What the task requires ::
Once you find the line below that contains "508x286 pixels. At", write it out along with every later line exactly as given, stopping only when the records end. Omit the pictures.

=== Records for processing ===

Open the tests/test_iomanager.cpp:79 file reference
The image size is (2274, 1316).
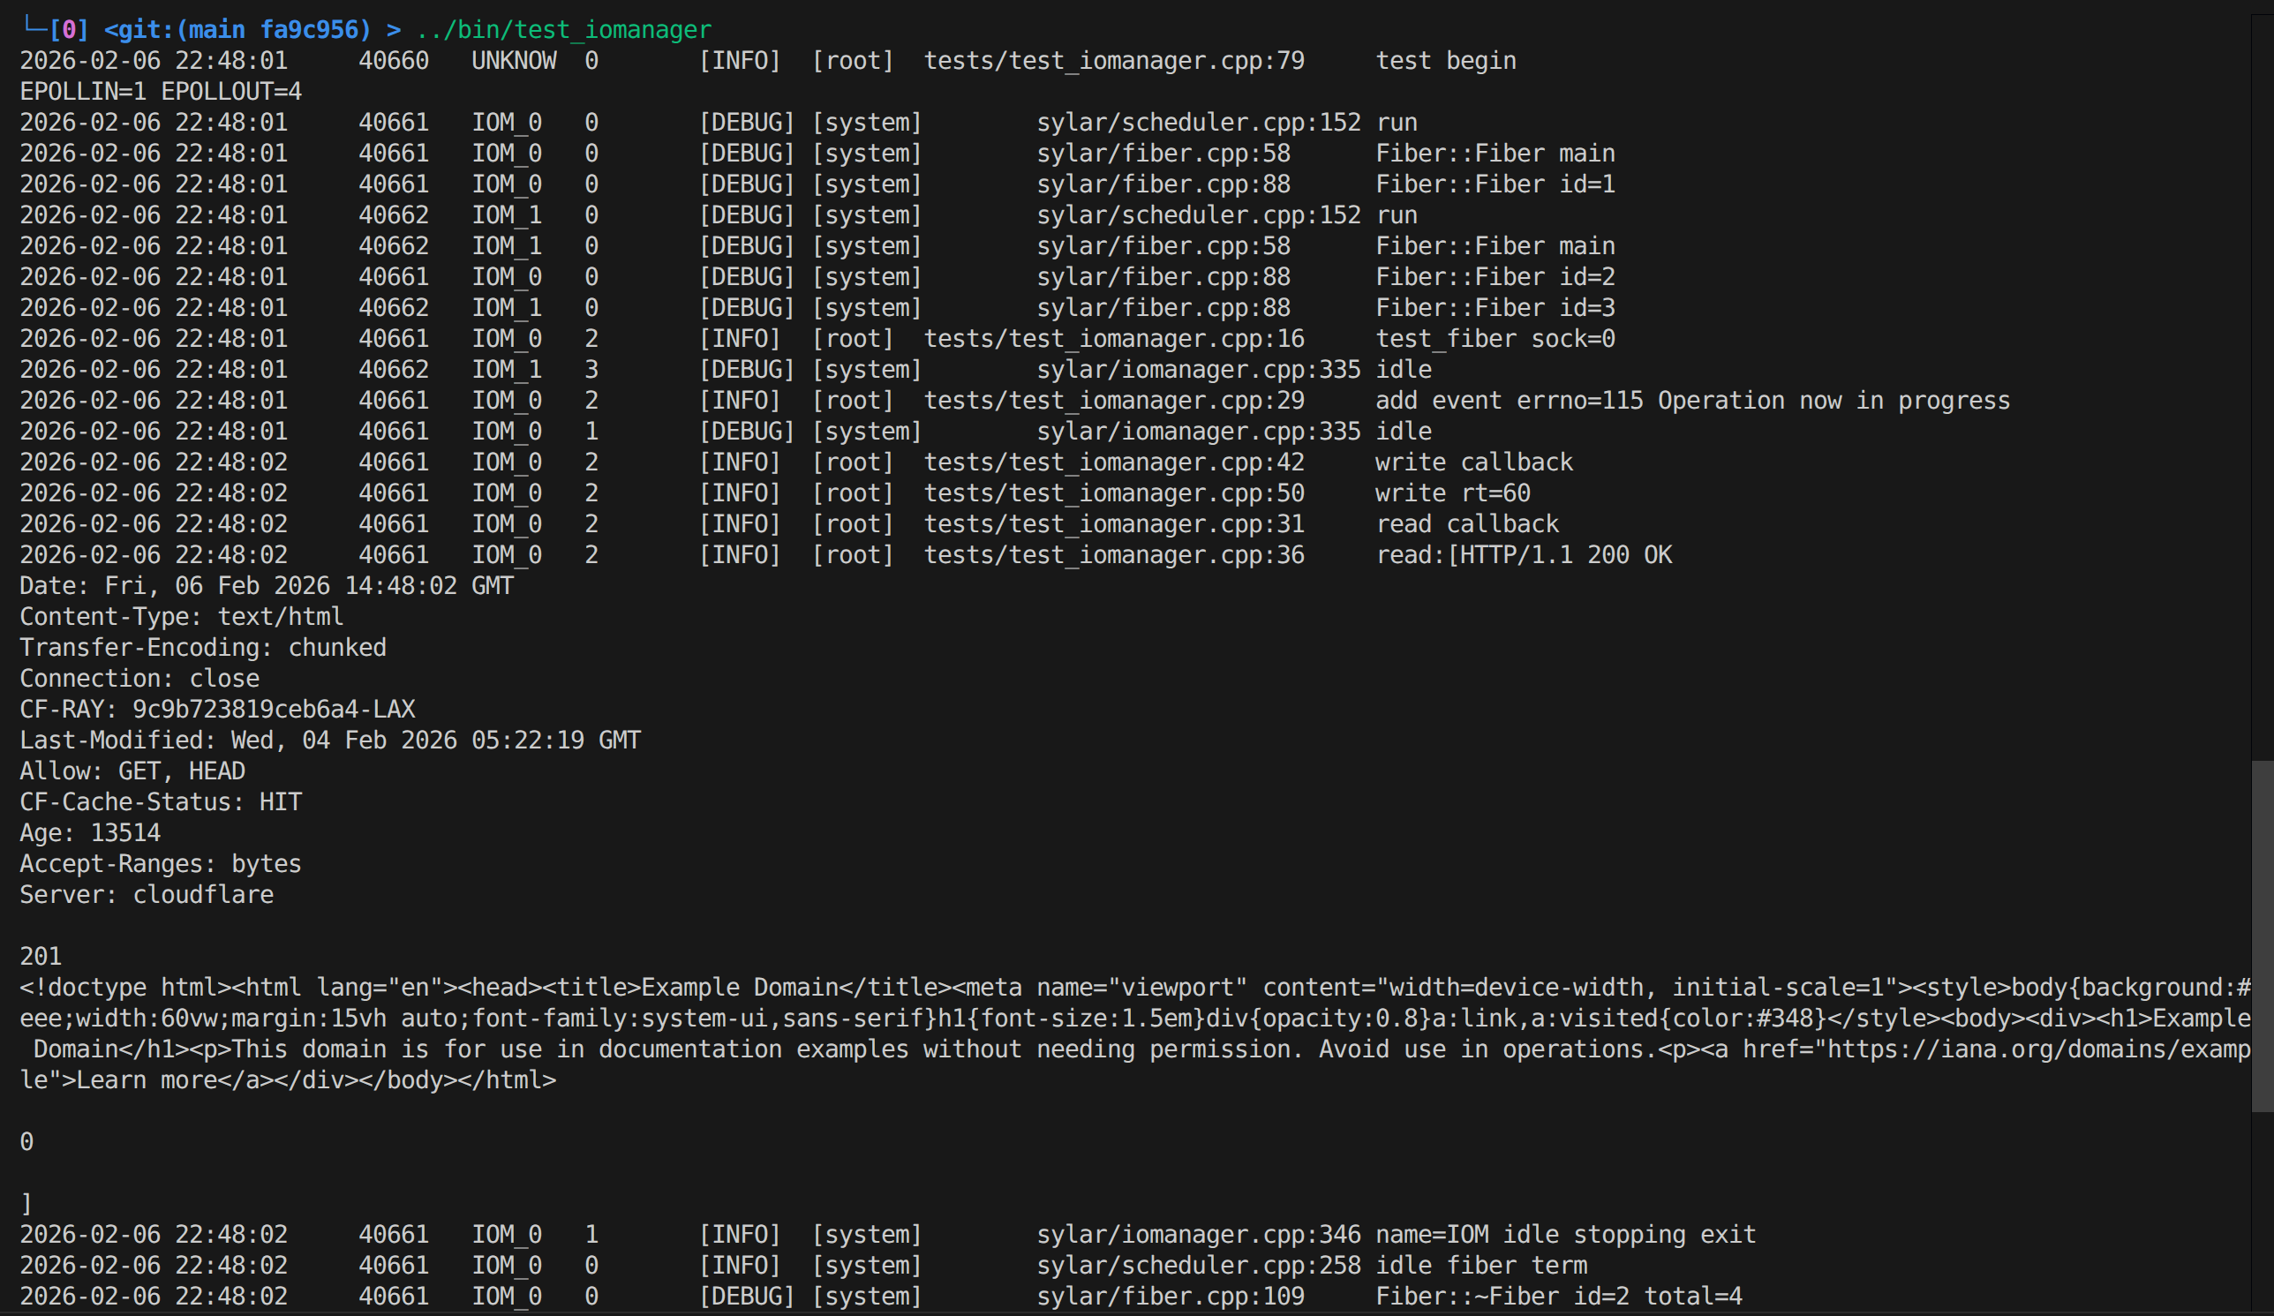(1114, 60)
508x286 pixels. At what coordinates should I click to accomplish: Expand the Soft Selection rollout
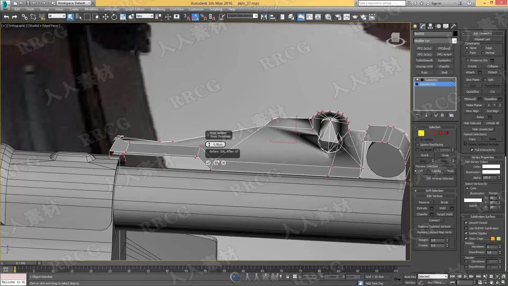(x=434, y=191)

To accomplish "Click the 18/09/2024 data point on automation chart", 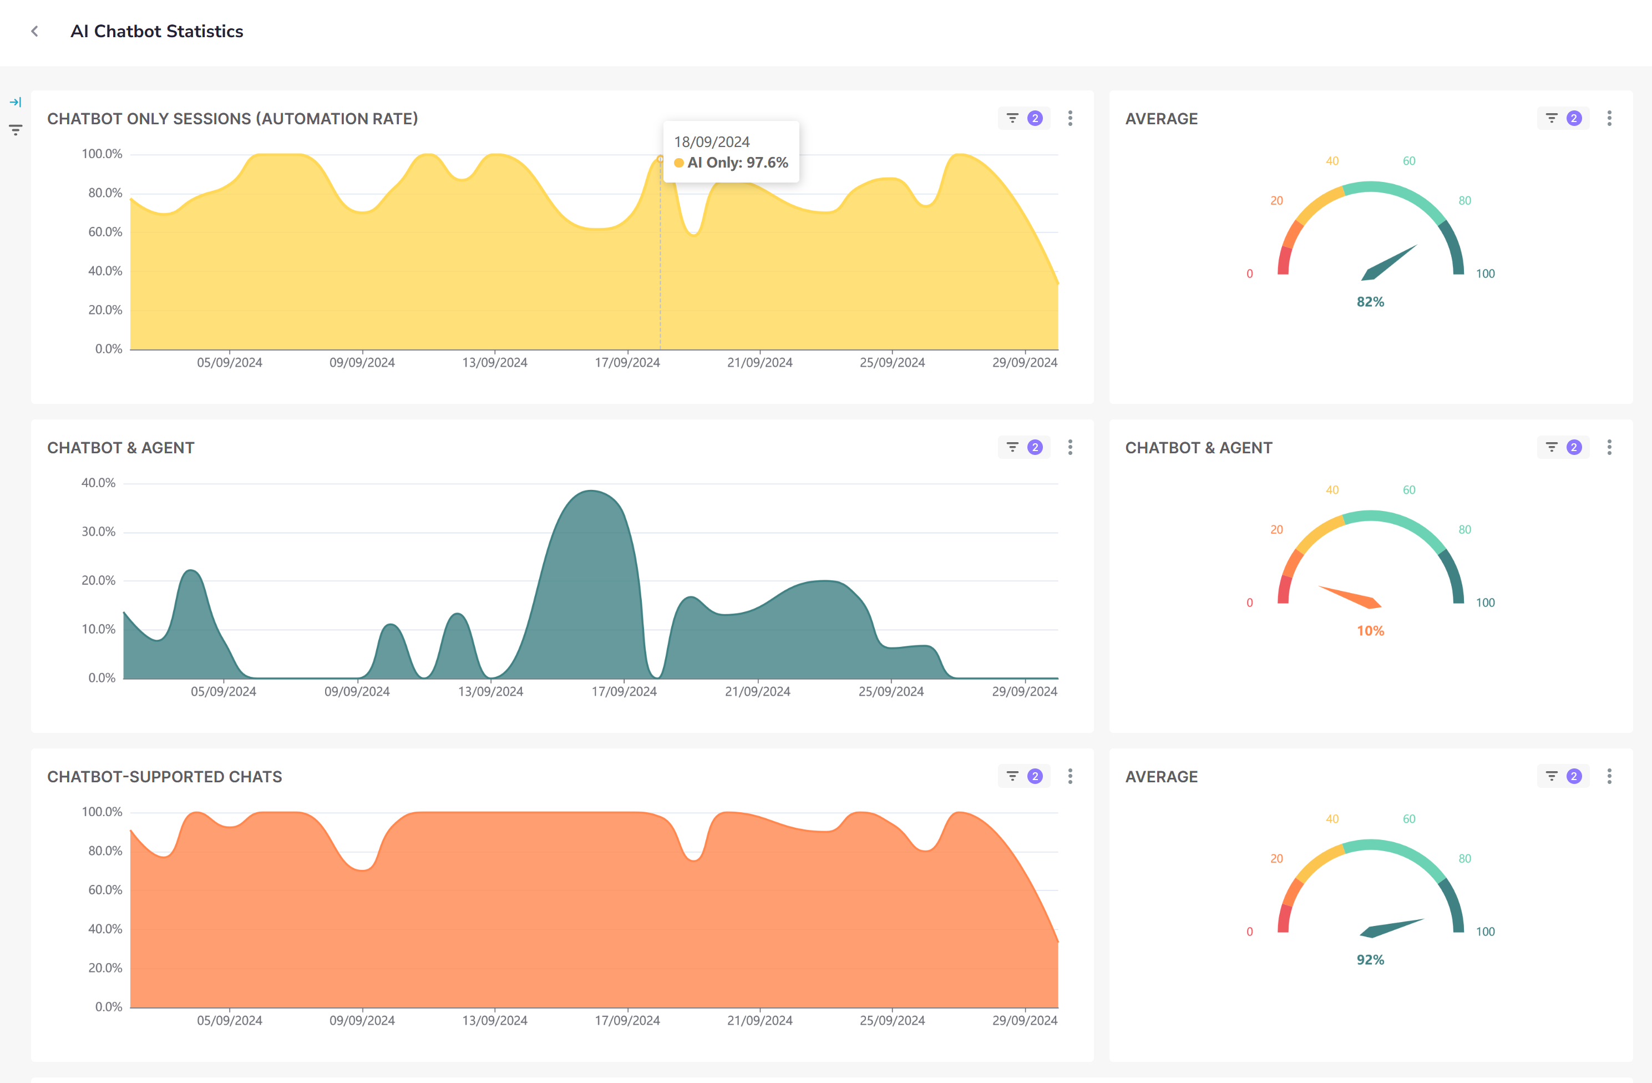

===

Exercise answer ::
508x286 pixels. At what coordinates should I click to accomplish: Expand the Soft Selection rollout
(x=434, y=191)

To accomplish "Click the 18/09/2024 data point on automation chart", 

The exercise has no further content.